## TASK TO COMPLETE
Copy the part of the listing that opens with the line containing "Click the GPU-Z screenshot camera icon" and closes with the line containing "coord(895,179)", with both of those lines included. Leave the pictures out of your copy.

## STORED RECORDS

• • •

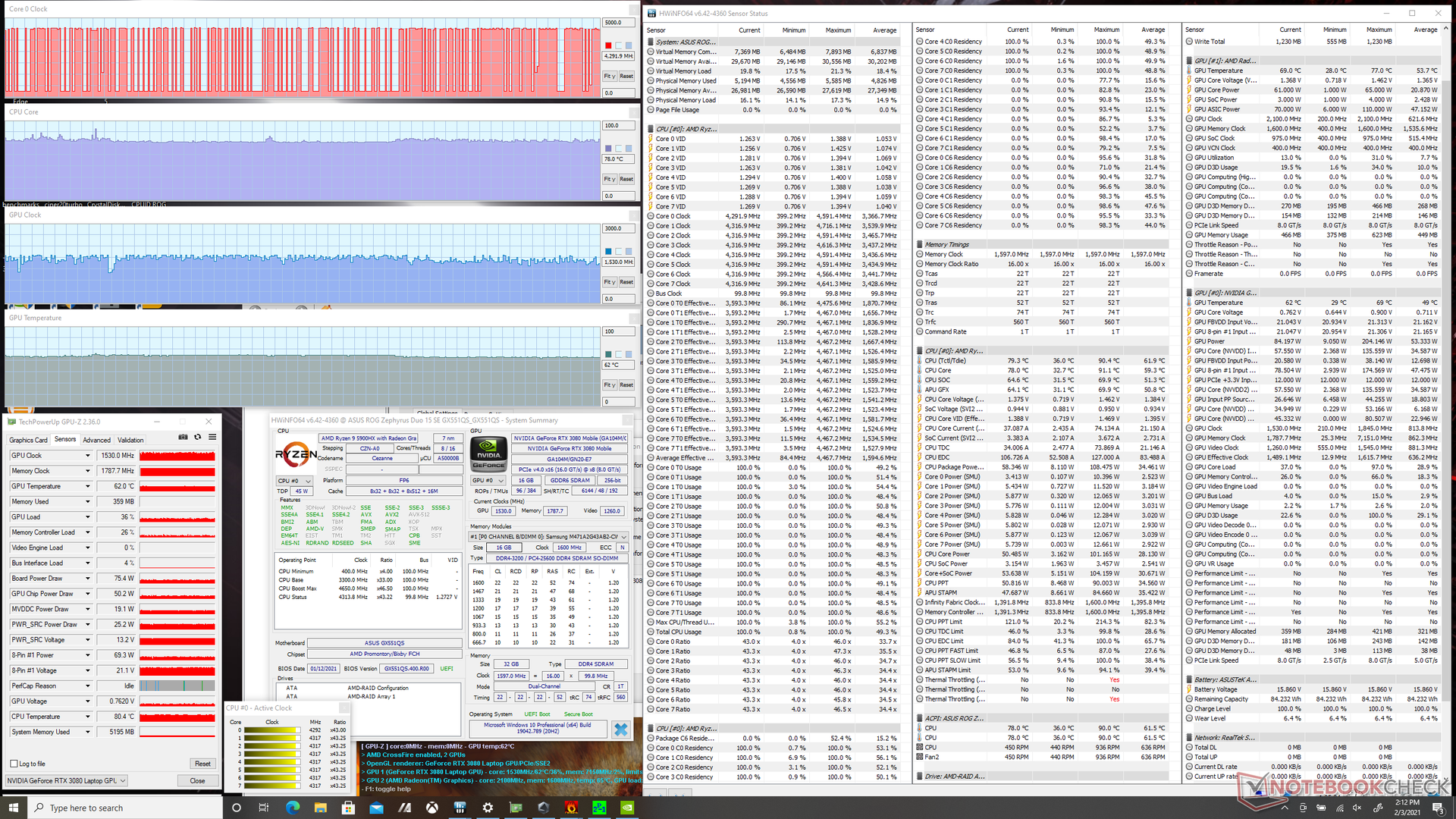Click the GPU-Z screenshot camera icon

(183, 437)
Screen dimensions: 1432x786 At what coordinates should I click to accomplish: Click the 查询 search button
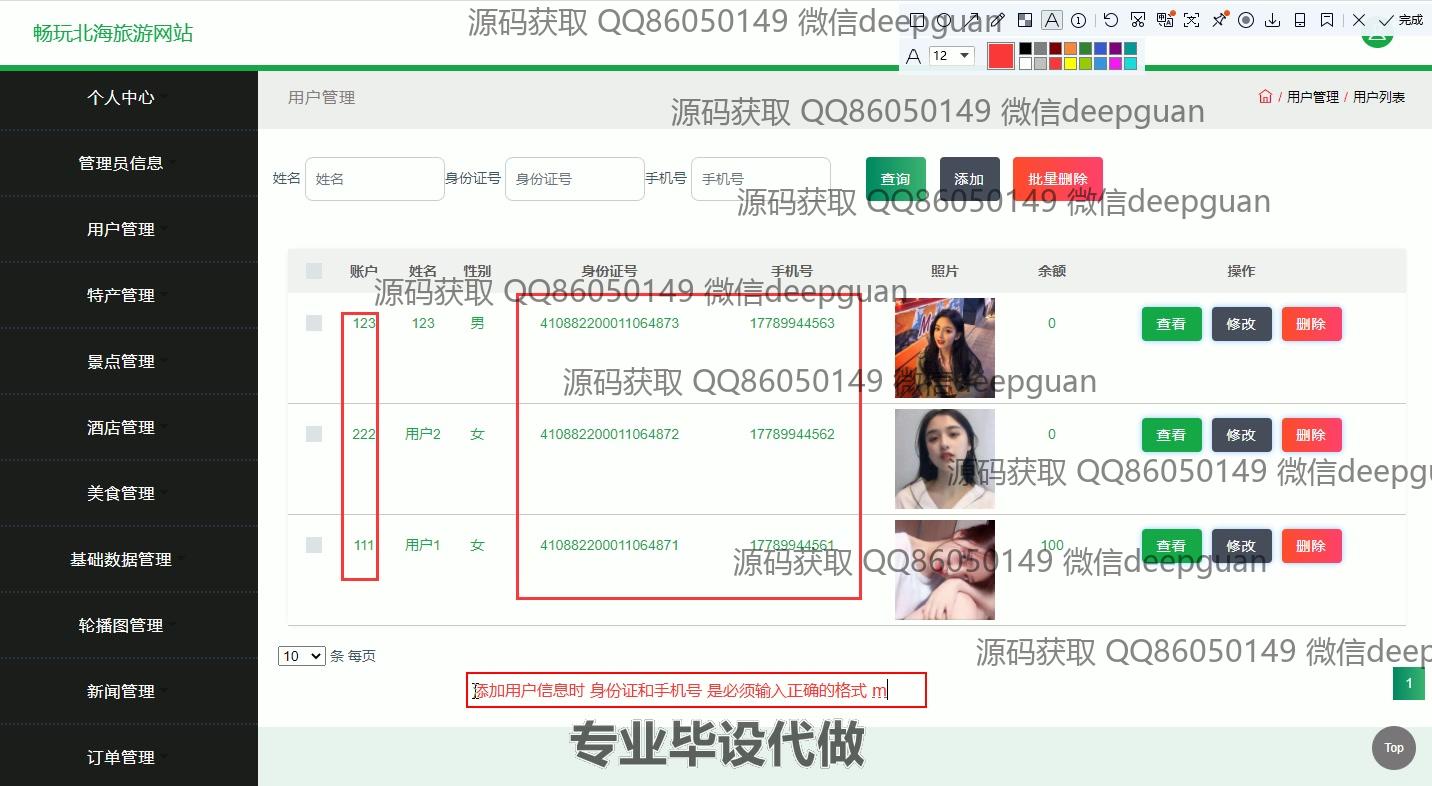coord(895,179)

• • •

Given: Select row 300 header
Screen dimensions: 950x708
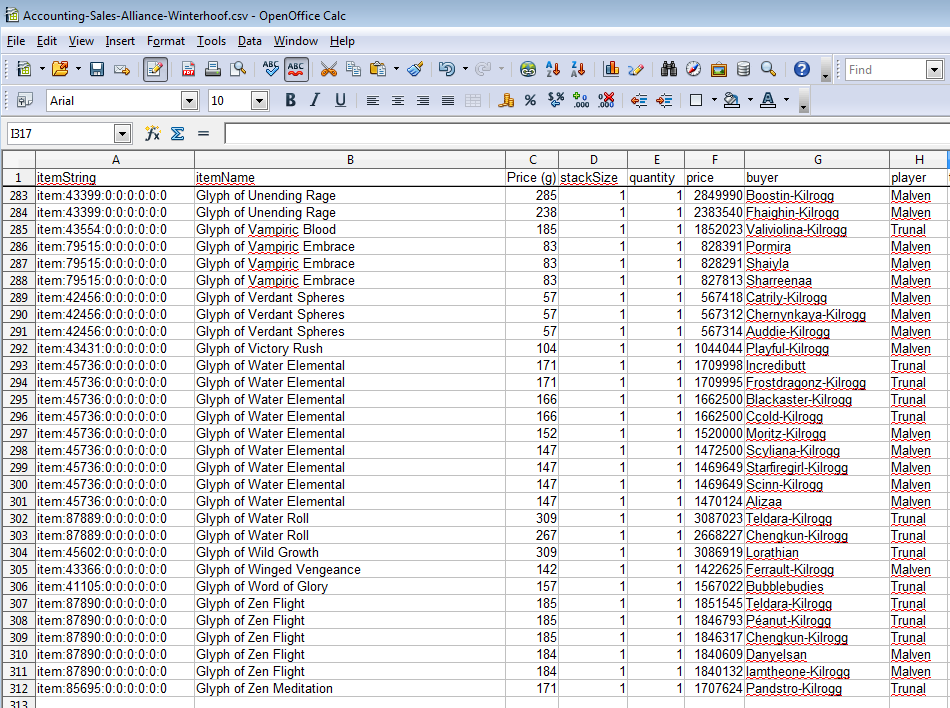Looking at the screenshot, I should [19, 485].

• • •

## OUTPUT FOR THIS TASK
Click the GPU-Z screenshot camera icon

(183, 437)
Screen dimensions: 1432x786 At what coordinates should I click to accomplish: Click the 查询 search button
coord(895,179)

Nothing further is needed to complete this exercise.